#### THE DATA ####
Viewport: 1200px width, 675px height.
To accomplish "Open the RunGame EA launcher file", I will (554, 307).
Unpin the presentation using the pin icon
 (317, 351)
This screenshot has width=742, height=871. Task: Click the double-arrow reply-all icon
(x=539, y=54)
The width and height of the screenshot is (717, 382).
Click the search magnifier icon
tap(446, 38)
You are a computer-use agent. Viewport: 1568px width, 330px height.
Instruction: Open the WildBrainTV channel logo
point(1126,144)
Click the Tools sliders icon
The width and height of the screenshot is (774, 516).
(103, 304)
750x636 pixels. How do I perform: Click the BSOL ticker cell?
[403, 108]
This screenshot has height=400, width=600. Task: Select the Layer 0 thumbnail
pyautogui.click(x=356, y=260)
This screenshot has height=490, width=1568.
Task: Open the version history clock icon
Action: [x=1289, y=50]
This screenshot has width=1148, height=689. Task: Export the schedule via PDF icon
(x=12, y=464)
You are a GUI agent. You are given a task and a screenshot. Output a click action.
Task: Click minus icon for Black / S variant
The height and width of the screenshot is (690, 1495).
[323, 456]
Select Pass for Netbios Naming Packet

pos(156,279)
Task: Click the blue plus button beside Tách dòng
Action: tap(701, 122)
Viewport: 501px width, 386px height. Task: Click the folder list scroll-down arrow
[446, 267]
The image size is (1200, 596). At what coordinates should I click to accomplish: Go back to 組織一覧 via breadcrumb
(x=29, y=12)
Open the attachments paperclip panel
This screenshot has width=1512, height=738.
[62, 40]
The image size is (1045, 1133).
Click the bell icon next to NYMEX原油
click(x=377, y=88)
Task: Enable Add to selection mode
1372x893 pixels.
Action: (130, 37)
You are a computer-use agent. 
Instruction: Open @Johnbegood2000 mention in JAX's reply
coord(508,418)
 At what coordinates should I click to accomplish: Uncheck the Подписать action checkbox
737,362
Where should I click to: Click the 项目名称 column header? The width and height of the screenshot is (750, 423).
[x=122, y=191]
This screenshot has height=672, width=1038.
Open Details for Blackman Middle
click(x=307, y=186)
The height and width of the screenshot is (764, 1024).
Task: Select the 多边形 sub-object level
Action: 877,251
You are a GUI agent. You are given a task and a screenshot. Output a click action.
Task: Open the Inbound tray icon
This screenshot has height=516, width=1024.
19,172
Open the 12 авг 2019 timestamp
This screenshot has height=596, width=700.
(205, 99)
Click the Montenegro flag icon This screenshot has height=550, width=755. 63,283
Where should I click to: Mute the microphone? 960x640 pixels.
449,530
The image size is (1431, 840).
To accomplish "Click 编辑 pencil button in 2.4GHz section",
####
*WHAT YOU NEED TO DO*
The records above must be set down again exactly as written.

*TASK RESPONSE*
Viewport: 1200px width, 675px height.
To accomplish "Open the RunGame EA launcher file", I will (554, 307).
Unpin the presentation using the pin icon
 (317, 351)
This screenshot has width=742, height=871. Task: Click the double-arrow reply-all icon
(x=539, y=54)
The width and height of the screenshot is (717, 382).
Click the search magnifier icon
tap(446, 38)
You are a computer-use agent. Viewport: 1568px width, 330px height.
Instruction: Open the WildBrainTV channel logo
point(1126,144)
Click the Tools sliders icon
The width and height of the screenshot is (774, 516).
(103, 304)
750x636 pixels. How do I perform: Click the BSOL ticker cell?
[403, 108]
This screenshot has height=400, width=600. Task: Select the Layer 0 thumbnail
pyautogui.click(x=356, y=260)
This screenshot has height=490, width=1568.
Task: Open the version history clock icon
Action: [x=1289, y=50]
This screenshot has width=1148, height=689. Task: Export the schedule via PDF icon
(x=12, y=464)
You are a GUI agent. You are given a task and a screenshot. Output a click action.
Task: Click minus icon for Black / S variant
The height and width of the screenshot is (690, 1495).
[323, 456]
Select Pass for Netbios Naming Packet

pos(156,279)
Task: Click the blue plus button beside Tách dòng
Action: tap(701, 122)
Viewport: 501px width, 386px height. Task: Click the folder list scroll-down arrow
[446, 267]
The image size is (1200, 596). At what coordinates should I click to accomplish: Go back to 組織一覧 via breadcrumb
(x=29, y=12)
Open the attachments paperclip panel
This screenshot has width=1512, height=738.
[62, 40]
The image size is (1045, 1133).
Click the bell icon next to NYMEX原油
click(x=377, y=88)
Task: Enable Add to selection mode
1372x893 pixels.
Action: (130, 37)
You are a computer-use agent. 
Instruction: Open @Johnbegood2000 mention in JAX's reply
coord(508,418)
 At what coordinates should I click to accomplish: Uncheck the Подписать action checkbox
737,362
Where should I click to: Click the 项目名称 column header? The width and height of the screenshot is (750, 423).
[x=122, y=191]
This screenshot has height=672, width=1038.
Open Details for Blackman Middle
click(x=307, y=186)
The height and width of the screenshot is (764, 1024).
Task: Select the 多边形 sub-object level
Action: 877,251
You are a GUI agent. You are given a task and a screenshot. Output a click action.
Task: Open the Inbound tray icon
This screenshot has height=516, width=1024.
19,172
Open the 12 авг 2019 timestamp
This screenshot has height=596, width=700.
(205, 99)
Click the Montenegro flag icon This screenshot has height=550, width=755. 63,283
Where should I click to: Mute the microphone? 960x640 pixels.
449,530
The image size is (1431, 840).
To accomplish "Click 编辑 pencil button in 2.4GHz section",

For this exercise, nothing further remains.